Black Bear’s Longlegs was the best-performing holdover this week, dropping just 5% with a £1.3m weekend.
The horror is up to almost £4m from two weekends – an excellent result for Oz Perkins’ film, which has benefitted from viral success on TikTok including a ‘before’ and ‘after’ reactions trend.
Paramount’s A Quiet Place: Day One added £447,000 on its fourth session – a 46% drop that brought it to £9m, with the £12.2m of A Quiet Place and £11.8m of A Quiet Place Part II still just in reach.
Takings for the top five came in at £11.4m – up 11.7% on the start of the month. However, they are down 67% on the equivalent weekend from last year, the first weekend of the Barbenheimer phenomenon; cinemas will hope several of the titles currently taking over £1m-per-weekend can maintain that form throughout the summer to make up some of the deficit.
Good Bad Newz
Romantic comedy Fly Me To The Moon heads Sony’s slate, and fell 48.6% on its second session with £191,737 taking it to £1.4m.
Indian comedy Bad Newz started with a decent £165,464 for Moviegoers Entertainment, from 143 sites at an average of £1,157.
Altitude recorded the biggest documentary opening of the year with blur: To The End. The film took £141,263 at a £398 site average with the majority of sites playing on Friday, July 19, and has £147,981 including previews.
Sony’s Bad Boys: Ride Or Die has performed well across its run, adding £140,811 on its seventh session to hit £11.8m.
The event cinema release of Noel Coward’s comic play Present Laughter starring Andrew Scott brought in £107,852 at the weekend through National Theatre Live. The play has a strong £584,707 in total after its Thursday, July 18 release day.
The Bikeriders added £66,720 on its fifth weekend for Universal – a 49% drop, although it rose 16% for its Sunday takings. Jeff Nichols’ drama now has £3.8m in total, already comfortably the highest-grossing title for the director.
It held off another Universal title, Thelma, which opened to a flat £64,106, at £332 per site from 185 cinemas. The film, starring June Squibb, has £64,587 including previews.
A 30th anniversary re-release of Robert Zemeckis’ Forrest Gump opened to £39,600 at the weekend for Paramount.
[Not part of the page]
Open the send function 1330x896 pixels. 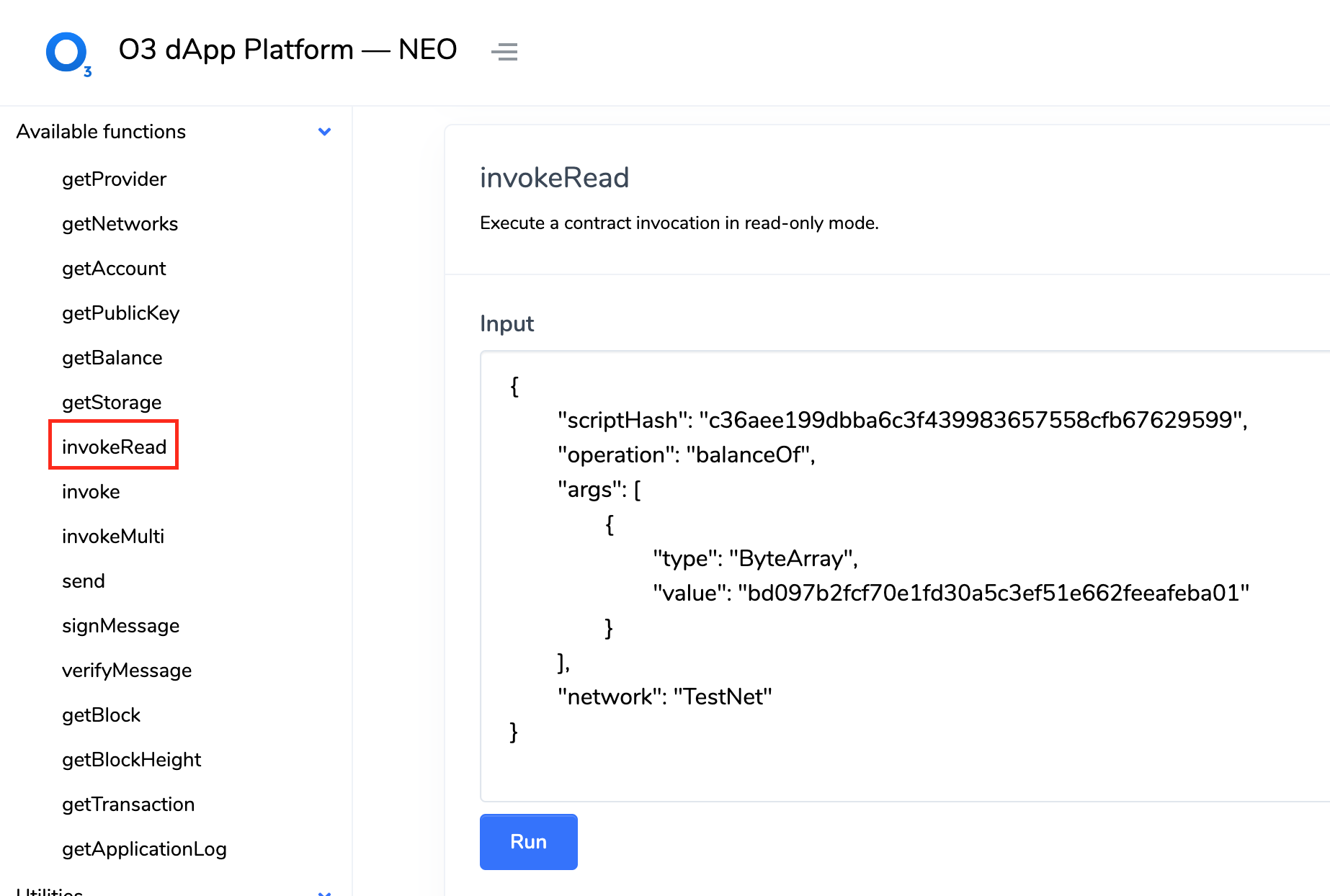(84, 581)
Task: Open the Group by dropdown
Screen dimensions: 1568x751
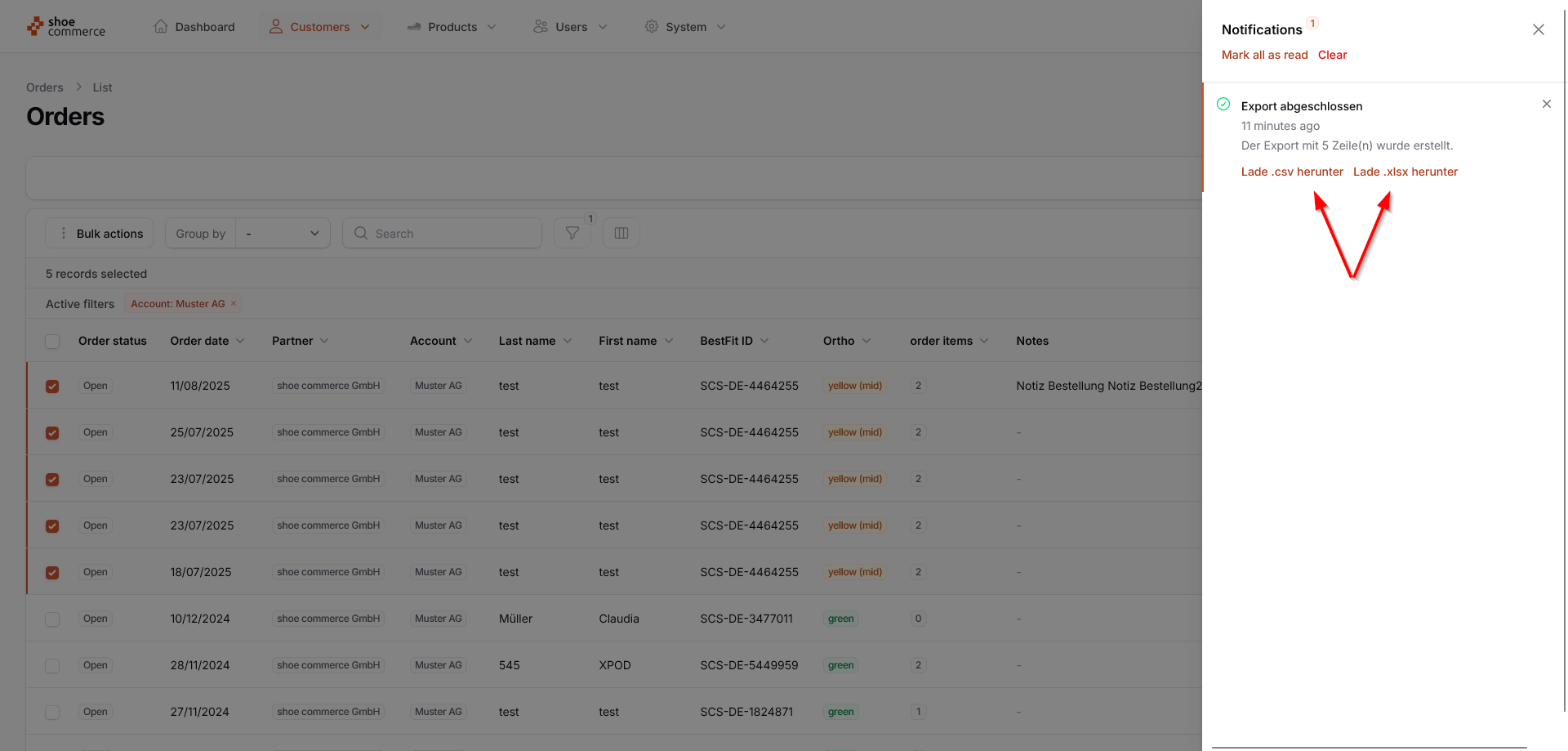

The film made an impressive £15.5m on its original release in October 1994.
Ti West’s MaXXXine added £35,226 on its third weekend in cinemas to bring it to £930,291 – ahead of the £641,792 of X and £477,076 of Pearl previously in the franchise.
Yorgos Lanthimos’ Kinds Of Kindness added £28,583 on its fourth weekend in cinemas, taking it beyond the £1m mark for Disney’s Searchlight Pictures label.
Levan Akin’s Crossing opened to £26,010 for Mubi, at a £394 cinema average. The film, which opened the Panorama section at this year’s Berlinale, has £42,583 including previews.
On its ninth weekend in cinemas, The Garfield Movie added £22,524 for Sony to reach almost £8.8m.
Indian blockbuster Kalki 2898 AD added £18,289 on its fourth session for Dreamz Entertainment, and has £1.4m in total.
Altitude horror In A Violent Nature added £9,268 on its second weekend, to reach a £154,100 total.
Janis Pugh’s independent UK title Chuck Chuck Baby opened to £3,126 from 20 sites for Studio Soho Distribution. The musical, set in a Welsh chicken factory, has £7,212 including previews and has 32 further bookings in the coming weeks.